A matching strip on the main fascia. When bridge is down current flows. A wire from the main strip to each isolated section. A wire from track bus
to the bridge end strip. When bridge is UP trains from 'open' end are stopped by lack of current...the hinge end 
tracks are blocked by the bridge. This prevents your cherished locos from making a fatal floor dive.

Another bridge tip: Lay a long piece of flex track that reaches past both ends of the bridge. Attach it
to the base and the bridge.. Use a Dremel or
saw to make an ANGLE CUT of the rails at each end. Oh the hihge end use the / angle...on the open end use the \ angle.
This will permit the bridge to smoothly move up and down yet keep the rails in alignment. It worked for me and I
had two curving tracks similar to your situation. 

Don


----------



## jackpresley (Dec 19, 2017)

IMHO, purchasing Anyrail is well worth it. It will highlight problems. You can have it show grades, etc. and as Mark mentioned the "too tight" curves. I typically "elevate" and lock the height of specific pieces of track that I know have to be at certain levels and then have it smooth the slopes and see how it turns out. Keep in mind that while it will do easements into turns, I don't think it will even consider an easement on starting a grade. My experience tells me the transition from level to sloped track, specifically starting uphill, is critical. I bought the longest, lowest piece of rolling stock just to test with. I basically had to scrap the plan because I couldn't ease into the grades and get to the height I needed without screwing up the geometry of the layout.

Welcome and I look forward to following along with your progress.


----------



## 65446 (Sep 22, 2018)

Hi.
To not have the engine get trapped in front of its cars in the spur/yard tracks you will have to run trains counterclockwise only. The very bottom spur will still present that problem though, unless you create a runaround track for it. 
If you are going DCC you do not need any of the (red) gaps/insulators.


----------



## traction fan (Oct 5, 2014)

Hotrackguy said:


> I appreciate all of the feedback... I don't really have anyone to bounce ideas off of and the guys on YouTube don't talk back when I ask them questions so thanks!
> 
> Mark - Thanks for the tip about the minimum curve radius feature of Anyrail. I wasn't aware of that one. I played with it a bit and was able to clean a few of the curves up. In all honesty, Anyrail was just a way for me to get my plan down on paper - My drawing skills are worse than my soldering skills but that's a whole different thread. I plan on keeping a close eye on the curves as I lay my track. I picked up a few guides to use to help me keep around a 22" radius min. I might fall a little short of that coming out of my tunnel under my bridge in the SE though. I know this limits me to mostly short cars, but I'm ok with that.

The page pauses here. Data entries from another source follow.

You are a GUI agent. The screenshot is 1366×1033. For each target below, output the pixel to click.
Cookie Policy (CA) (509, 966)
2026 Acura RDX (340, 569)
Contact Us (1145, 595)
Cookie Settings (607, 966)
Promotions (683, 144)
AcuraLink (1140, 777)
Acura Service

As I said above, it's a pretty crude pic. It also accounts for the "S" curve you pointed out. Not very pretty to look at on paper but I hope to make it much better on the table.
> 
> ...



Dave;

I'm going to disagree with DonR on the bridge direction. I think you had it right with a drop down bridge. At first, I thought he was recommending a lift out section. After reading Don's reply further, I realized he means a hinged bridge that tilts up rather than down. While tilt-up, tilt down, swing sideways, lift out, and even (gasp horror) duck under, sections will all work, there are Important differences in both ease of construction, and ease/aggravation of use. The attached pdf file "sections 3&4 of How to build a better first layout", covers this in detail. Since you have your table shape already cast in stone, you can skip most of the file, and start out with sketch # 4, which is an around the room shelf layout somewhat similar to yours. The comparison of entry/exit options follows sketch # 4.

While your still in the planning stage, look carefully at grades, and curves, as several have suggested. Keep curve radius as large as possible, and don't cheat yourself by having one tight curve, especially in an awkward-to access location. Likewise keep grades to as low a percentage as possible. Do you really need to raise a track 4"? 
An HO-scale train isn't 4" high. Be kind to yourself by setting as conservative a minimum curve radius, and maximum grade percentage, as you possibly can, and then sticking too them, without cheating. There's not much satisfaction in spending time and money on a layout that won't run reliably.
You mentioned Atlas turnouts. are they the "Snap Switch" type or the better "Custom Line" turnouts? The Snap Switches have some design quirks that have caused their full share of problems, for many modelers, over many years. Most of these are fixable using the information in the "Improving Atlas Turnouts" file attached.

Good Luck & Have Fun;

Traction Fan 🙂


----------



## 65446 (Sep 22, 2018)

deleted by me


----------



## Magic (Jan 28, 2014)

You're crossing over the yard lead track with the mainline track with a tunnel on the upper left.
Move that tunnel entrance around the curve some and you will be able to cross the lower track
at about 3 inches instead of 4, that will help your steep grades.
The amount of clearance you need will depend on what rolling stock you intend to run.
Modern day autoracks and double stack containers will require more clearance than older
boxcars etc.
Check the clearance by measuring form the top of the lower rail head to the lowest
part of the upper track structure, I'd go with a small bridge there leading into the tunnel.
Edit: Looking at your track plan you would need to cross over the lower track on a curve,
a bridge might not work unless you did a little re-configuring of the track to have a straight
track there. Also moving the top crossover more to the right will help.

Magic


----------